È un Natale di guerra in Palestina, senza luci e addobbi e senza quel clima di festa e di pace che caratterizza questa notte e questo giorno, unico, per chi crede (ma anche per chi non crede).
E l’ISTESS, l’istituto studi teologici e storico-sociali di Terni ha deciso di ambientare diversamente dal solito il suo presepe esposto presso il cenacolo san Marco. Lo ha ambientato in una zona di guerra. D’altra parte Gesù è nato lì dove oggi c’è la guerra. Gesù pertanto non nasce nella mangiatoia, no, nasce tra un cumulo di macerie in una capanna circondata, accerchiata da carri armati e soldati. Nasce alla presenza di Maria, san Giuseppe non c’è. Non ci sono i pastori, che sono stati uccisi, né i Re Magi, né la stella cometa.

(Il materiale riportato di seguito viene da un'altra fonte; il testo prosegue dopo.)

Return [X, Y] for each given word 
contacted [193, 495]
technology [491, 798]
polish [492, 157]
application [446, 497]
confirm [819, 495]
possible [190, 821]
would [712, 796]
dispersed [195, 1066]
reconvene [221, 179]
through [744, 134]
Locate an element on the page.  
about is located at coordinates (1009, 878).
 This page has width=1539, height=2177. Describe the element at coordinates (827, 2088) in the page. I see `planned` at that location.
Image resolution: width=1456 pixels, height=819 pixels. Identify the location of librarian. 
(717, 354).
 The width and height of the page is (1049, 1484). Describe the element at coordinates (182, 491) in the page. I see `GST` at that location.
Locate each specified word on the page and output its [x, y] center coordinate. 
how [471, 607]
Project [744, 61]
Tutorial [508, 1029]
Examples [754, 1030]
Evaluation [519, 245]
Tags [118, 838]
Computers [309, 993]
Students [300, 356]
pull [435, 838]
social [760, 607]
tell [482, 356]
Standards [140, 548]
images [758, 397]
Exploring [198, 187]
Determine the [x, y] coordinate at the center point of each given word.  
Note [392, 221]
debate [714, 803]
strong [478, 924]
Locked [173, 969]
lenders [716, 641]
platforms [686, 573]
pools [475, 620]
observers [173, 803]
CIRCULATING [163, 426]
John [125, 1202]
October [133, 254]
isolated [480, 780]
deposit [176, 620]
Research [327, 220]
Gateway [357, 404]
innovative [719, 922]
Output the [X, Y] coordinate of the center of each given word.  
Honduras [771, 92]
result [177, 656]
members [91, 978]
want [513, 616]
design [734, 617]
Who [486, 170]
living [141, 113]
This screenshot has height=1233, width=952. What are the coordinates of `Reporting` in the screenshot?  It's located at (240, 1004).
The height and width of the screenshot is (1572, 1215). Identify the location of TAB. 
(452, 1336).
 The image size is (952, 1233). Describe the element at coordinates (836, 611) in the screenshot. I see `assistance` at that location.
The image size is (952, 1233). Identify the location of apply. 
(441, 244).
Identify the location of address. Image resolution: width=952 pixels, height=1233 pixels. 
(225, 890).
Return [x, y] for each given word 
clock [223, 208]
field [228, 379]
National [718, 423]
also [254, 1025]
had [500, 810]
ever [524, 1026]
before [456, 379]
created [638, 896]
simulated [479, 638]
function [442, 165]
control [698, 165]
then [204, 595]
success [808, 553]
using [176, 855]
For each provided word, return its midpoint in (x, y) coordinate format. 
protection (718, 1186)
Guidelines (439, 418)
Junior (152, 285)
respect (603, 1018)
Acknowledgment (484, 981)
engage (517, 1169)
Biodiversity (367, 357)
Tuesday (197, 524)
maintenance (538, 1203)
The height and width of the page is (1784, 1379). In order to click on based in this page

L’impegno dell’Istess per la pace era già emerso forte durante l’ultima edizione del Terni Film Festival Popoli e Religioni con un chiaro messaggio di speranza inviato al mondo da Terni.
“Abbiamo rappresentato l’immane tragedia che si sta consumando in Palestina, a Gaza, a Betlemme, in Cisgiordania – afferma il direttore di Istess Arnaldo Casali – i pastori sono stati uccisi così come gli animali che giacciono sul terreno. Al loro posto ci sono i soldati e i carri armati che hanno sostituito i cammelli”.
“L’assenza di san Giuseppe – aggiunge Casali – sta a simboleggiare la divisione delle famiglie provocata dalla guerra. Il nostro presepe è in relazione con il primo presepe di san Francesco a Greccio che volle sottolineare il disagio in cui nasceva Gesù, le circostanze drammatiche, nella privazione e nella sofferenza in cui è venuto al mondo. Direi che è, come quello di san Francesco, essenziale”.
A Gaza, a Betlemme, il dramma è di uomini, donne, anziani e bambini, morti a decine di migliaia senza che il mondo potesse (o volesse) impedire questa tragedia. Niente alberi di Natale, niente luci, solo distruzione e morte. Il Natale è stato cancellato dalle bombe e dai missili.
“Abbiamo una rimozione del lutto in questo momento – aggiunge Casali – giriamo lo sguardo dalla tragedia che si sta consumando nelle terre dove nacque Gesù perché non deve distrarci dal clima di festa che stiamo vivendo. Ma il Natale è ben altro rispetto ai soli regali, al panettone, agli addobbi, alle luminarie, dovremmo riscoprirne il significato”.
“Ma a ben vedere – dice ancora Casali – un segno di speranza, a volerlo cercare, c’è ed è rappresentato dal fatto che la capanna dove nasce Gesù è rimasta in piedi. Come in piedi è ancora rimasta la fede di milioni di persone”.